Some historians and pundits, perhaps more with an axe to grind or exaggerated desire as Americans to appear objective, have portrayed the United States as a warmongering nation.  To be sure, we’ve had our fair share of conflicts going back to the 1620s before we were even a nation.  Yet how we stack up against, say, Britain, Germany, France and China, with respect to the virulence and frequency of warfare, is an open question in my mind that merits further study (and not off the cuff anecdotal “evidence”).  I don’t mean to dodge this question about America’s putative love affair with war, but I am more interested in the human species and a world-wide perspective than in the specific military history of the United States.  So the bigger question for me is whether the Homo sapiens will someday sheathe his weapons.  The answer is decidedly NO.  I tell you, my liberal friends give me grief on this issue, as they seem to think I’m some kind of jingoistic patriot justifying conquest and beating the war drum.  But I look at these queries about the human condition as a social scientist and amateur biologist.  As Jesus said, we’ll always have the poor among us, or more broadly, tension between the Haves and Have-Nots.  We’ll always have epidemics, for microbes do not give a rat’s ass about humanity’s moral progress.  Lastly, we’ll always have wars, though according to Harvard psychologist Steven Pinker their frequency—Gott sei dank!—has lessened in the modern era.

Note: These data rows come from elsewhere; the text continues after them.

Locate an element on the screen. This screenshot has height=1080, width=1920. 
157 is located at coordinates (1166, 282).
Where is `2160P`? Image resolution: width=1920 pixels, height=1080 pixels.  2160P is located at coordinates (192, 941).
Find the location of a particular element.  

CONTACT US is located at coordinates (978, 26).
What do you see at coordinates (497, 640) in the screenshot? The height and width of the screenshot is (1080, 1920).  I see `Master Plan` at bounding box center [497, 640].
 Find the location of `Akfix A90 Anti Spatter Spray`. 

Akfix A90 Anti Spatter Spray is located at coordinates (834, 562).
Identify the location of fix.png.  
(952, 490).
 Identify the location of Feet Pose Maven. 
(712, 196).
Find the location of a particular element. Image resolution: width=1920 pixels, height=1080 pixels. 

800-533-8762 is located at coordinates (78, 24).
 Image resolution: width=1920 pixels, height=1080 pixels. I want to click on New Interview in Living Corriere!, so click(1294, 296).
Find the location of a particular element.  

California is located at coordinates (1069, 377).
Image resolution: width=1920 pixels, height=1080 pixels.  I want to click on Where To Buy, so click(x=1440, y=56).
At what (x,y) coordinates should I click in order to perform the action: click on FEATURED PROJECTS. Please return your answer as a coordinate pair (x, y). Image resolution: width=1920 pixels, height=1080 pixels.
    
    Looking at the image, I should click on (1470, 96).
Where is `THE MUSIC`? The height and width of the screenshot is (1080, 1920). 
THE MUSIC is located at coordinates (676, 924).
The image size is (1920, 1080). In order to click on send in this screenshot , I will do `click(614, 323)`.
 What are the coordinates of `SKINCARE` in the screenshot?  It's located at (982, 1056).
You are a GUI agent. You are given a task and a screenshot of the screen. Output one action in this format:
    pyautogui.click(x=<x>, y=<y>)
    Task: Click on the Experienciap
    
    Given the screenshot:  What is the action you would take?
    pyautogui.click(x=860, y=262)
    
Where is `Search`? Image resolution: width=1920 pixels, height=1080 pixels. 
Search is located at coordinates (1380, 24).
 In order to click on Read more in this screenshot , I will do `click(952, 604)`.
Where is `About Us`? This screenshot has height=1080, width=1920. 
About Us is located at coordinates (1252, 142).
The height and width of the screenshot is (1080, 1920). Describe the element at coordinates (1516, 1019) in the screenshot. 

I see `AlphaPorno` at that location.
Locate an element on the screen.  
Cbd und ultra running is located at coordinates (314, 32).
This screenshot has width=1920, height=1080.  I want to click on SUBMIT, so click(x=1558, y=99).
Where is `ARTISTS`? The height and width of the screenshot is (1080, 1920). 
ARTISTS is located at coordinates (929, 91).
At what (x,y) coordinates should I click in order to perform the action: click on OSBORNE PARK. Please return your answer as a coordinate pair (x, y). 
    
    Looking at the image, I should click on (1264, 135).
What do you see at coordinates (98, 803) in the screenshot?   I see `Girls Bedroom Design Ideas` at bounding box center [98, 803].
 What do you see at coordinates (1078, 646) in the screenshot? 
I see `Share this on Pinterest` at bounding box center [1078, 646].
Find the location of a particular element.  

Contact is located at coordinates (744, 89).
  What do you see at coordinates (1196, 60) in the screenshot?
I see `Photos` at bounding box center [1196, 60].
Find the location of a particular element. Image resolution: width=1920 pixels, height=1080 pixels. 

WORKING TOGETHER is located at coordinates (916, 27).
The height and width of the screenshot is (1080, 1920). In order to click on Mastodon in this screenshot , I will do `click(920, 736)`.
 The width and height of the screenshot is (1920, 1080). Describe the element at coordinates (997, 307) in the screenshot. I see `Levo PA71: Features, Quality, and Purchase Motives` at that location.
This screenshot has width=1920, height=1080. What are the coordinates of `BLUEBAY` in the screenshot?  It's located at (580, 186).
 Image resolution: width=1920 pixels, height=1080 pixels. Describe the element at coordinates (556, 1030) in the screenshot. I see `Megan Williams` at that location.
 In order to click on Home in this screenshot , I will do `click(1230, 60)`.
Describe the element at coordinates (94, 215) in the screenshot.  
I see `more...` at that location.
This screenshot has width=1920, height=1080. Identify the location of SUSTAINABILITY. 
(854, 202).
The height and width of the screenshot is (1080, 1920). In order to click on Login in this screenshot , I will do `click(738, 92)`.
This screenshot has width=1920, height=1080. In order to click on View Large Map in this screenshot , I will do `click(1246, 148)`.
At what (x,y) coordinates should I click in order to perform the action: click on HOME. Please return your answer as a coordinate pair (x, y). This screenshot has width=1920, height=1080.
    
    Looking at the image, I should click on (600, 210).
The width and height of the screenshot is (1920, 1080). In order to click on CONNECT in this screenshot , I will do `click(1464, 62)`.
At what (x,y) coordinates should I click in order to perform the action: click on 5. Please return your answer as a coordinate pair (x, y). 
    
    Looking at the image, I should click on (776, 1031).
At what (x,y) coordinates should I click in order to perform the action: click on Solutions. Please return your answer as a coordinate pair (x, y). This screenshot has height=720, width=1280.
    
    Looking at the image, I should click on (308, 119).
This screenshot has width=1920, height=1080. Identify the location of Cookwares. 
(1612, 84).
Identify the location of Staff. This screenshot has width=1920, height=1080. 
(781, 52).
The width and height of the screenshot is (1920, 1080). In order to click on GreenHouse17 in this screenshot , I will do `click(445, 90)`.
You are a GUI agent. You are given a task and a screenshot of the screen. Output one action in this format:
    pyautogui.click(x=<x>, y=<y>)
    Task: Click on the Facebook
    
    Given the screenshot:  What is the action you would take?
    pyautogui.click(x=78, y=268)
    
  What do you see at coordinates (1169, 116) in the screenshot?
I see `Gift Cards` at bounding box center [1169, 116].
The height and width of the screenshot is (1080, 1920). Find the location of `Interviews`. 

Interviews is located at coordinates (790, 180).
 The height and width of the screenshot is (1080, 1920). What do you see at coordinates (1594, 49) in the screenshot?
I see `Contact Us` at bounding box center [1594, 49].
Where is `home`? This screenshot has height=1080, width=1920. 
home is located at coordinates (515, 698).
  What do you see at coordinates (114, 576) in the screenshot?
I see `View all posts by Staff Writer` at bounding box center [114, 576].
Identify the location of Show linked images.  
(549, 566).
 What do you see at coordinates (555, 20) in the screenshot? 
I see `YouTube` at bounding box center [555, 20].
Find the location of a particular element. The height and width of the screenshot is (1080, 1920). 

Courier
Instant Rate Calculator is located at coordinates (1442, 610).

Someone might say that such a prognostication of our species opens us up for a self-fulfilling prophecy.  Part of getting out of the circulus vitiosus of war and genocide that has plagued humans since the Paleolithic era involves a bold new vision for our future, one that depicts a world awash in peace and harmony.  Should disagreements emerge, diplomacy and negotiation would hold sway and put us back on the road toward love and mutual respect.  I would like a world like this.  In fact, I long for it.  We should indeed hope for an irenic future in our societal evolution, but a world without conflict and war, even genocide, is nothing but a fantasy so long as Homo sapiens populate it.  I have no pathological distaste for humanity, no psychological bent toward doom and gloom pessimism, and certainly not a fatalistic attitude toward civilization.  I’m not stating what I want to be the case, but what is the unfortunate situation regarding our evolutionary heritage.  Thus, seeing in the future more wars and genocides, as terrible as those things are, does not create them ex nihilo.  The reverse is likewise true.  Dreaming about a future utopian bliss will not bring it into being.  After all, the call for peace has existed just as long as the call to arms.  The Hebrew prophet Isaiah foresaw nearly three thousand years ago an era in which armies would “beat their swords into plowshares and their spears into pruning hooks.”  One in which “Nation will not take up sword against nation, nor will they train for war anymore.”  In what millennium was all of that supposed to happen?